**Directive**
Convert the entries below into a Markdown table with the columns "Row" and "Line," giving each non-blank line its own numbered row and omitting the pictures.

**Given records**
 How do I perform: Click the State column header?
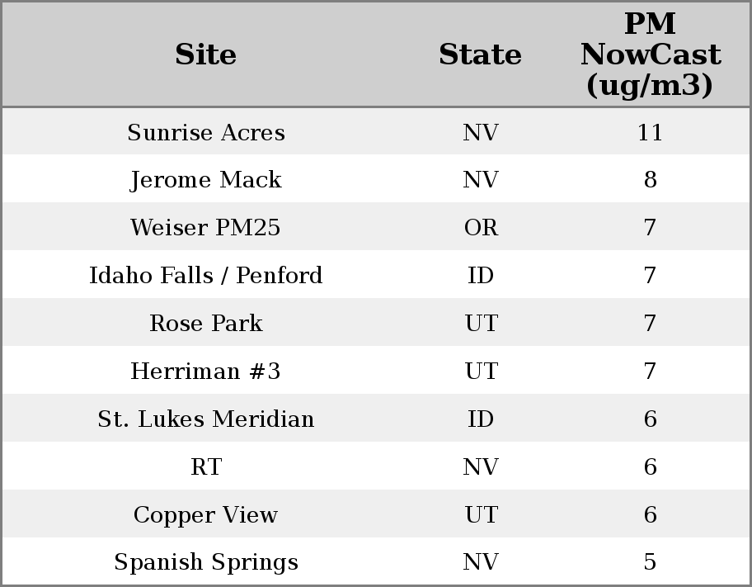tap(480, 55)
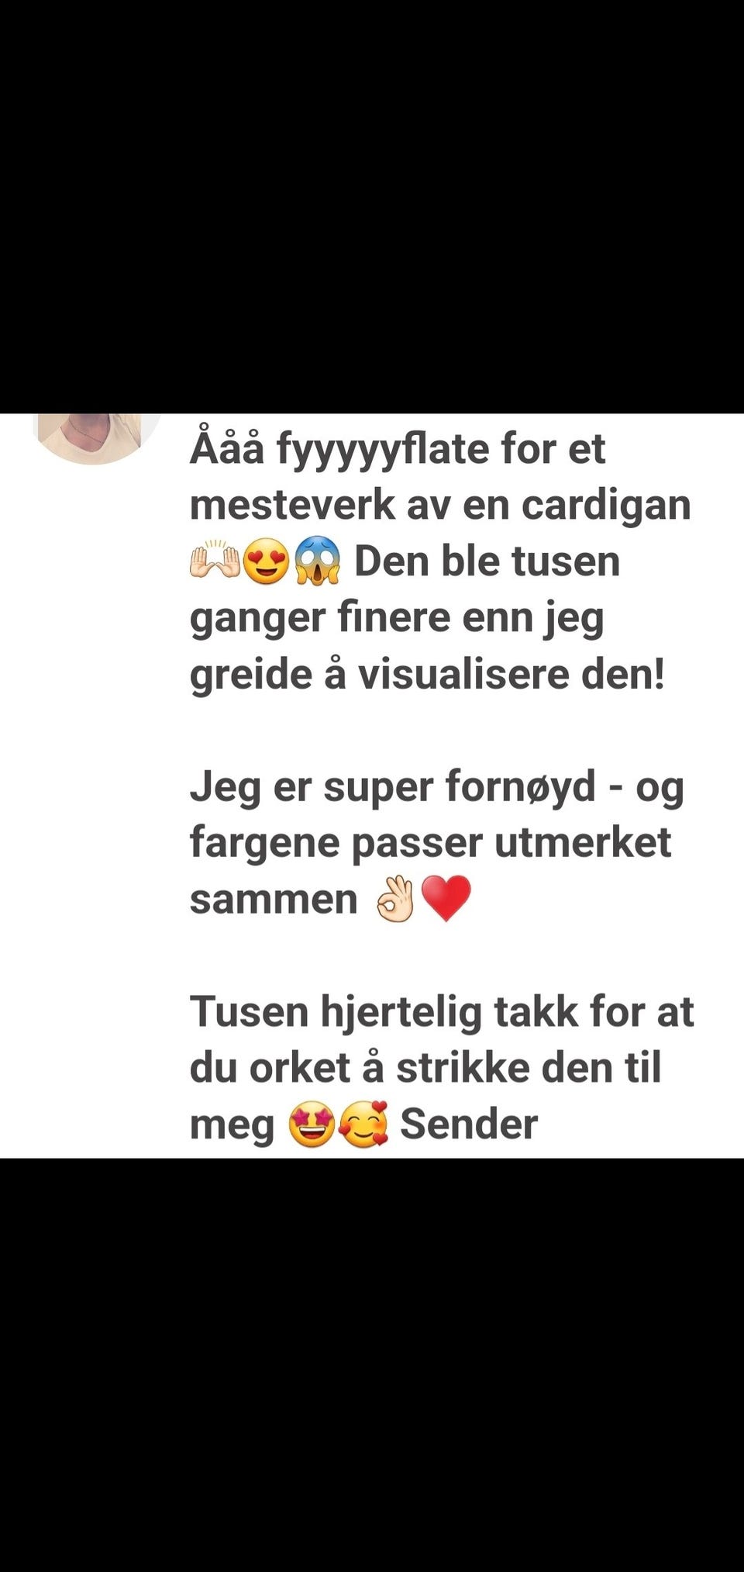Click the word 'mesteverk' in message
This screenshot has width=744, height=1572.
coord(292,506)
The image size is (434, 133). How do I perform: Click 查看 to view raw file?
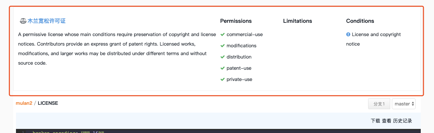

**The output**
| Row | Line |
|---|---|
| 1 |  How do I perform: Click the State column header? |
| 2 | tap(480, 55) |
| 3 | Click the word 'mesteverk' in message |
| 4 | This screenshot has width=744, height=1572. |
| 5 | coord(292,506) |
| 6 | The image size is (434, 133). How do I perform: Click 查看 to view raw file? |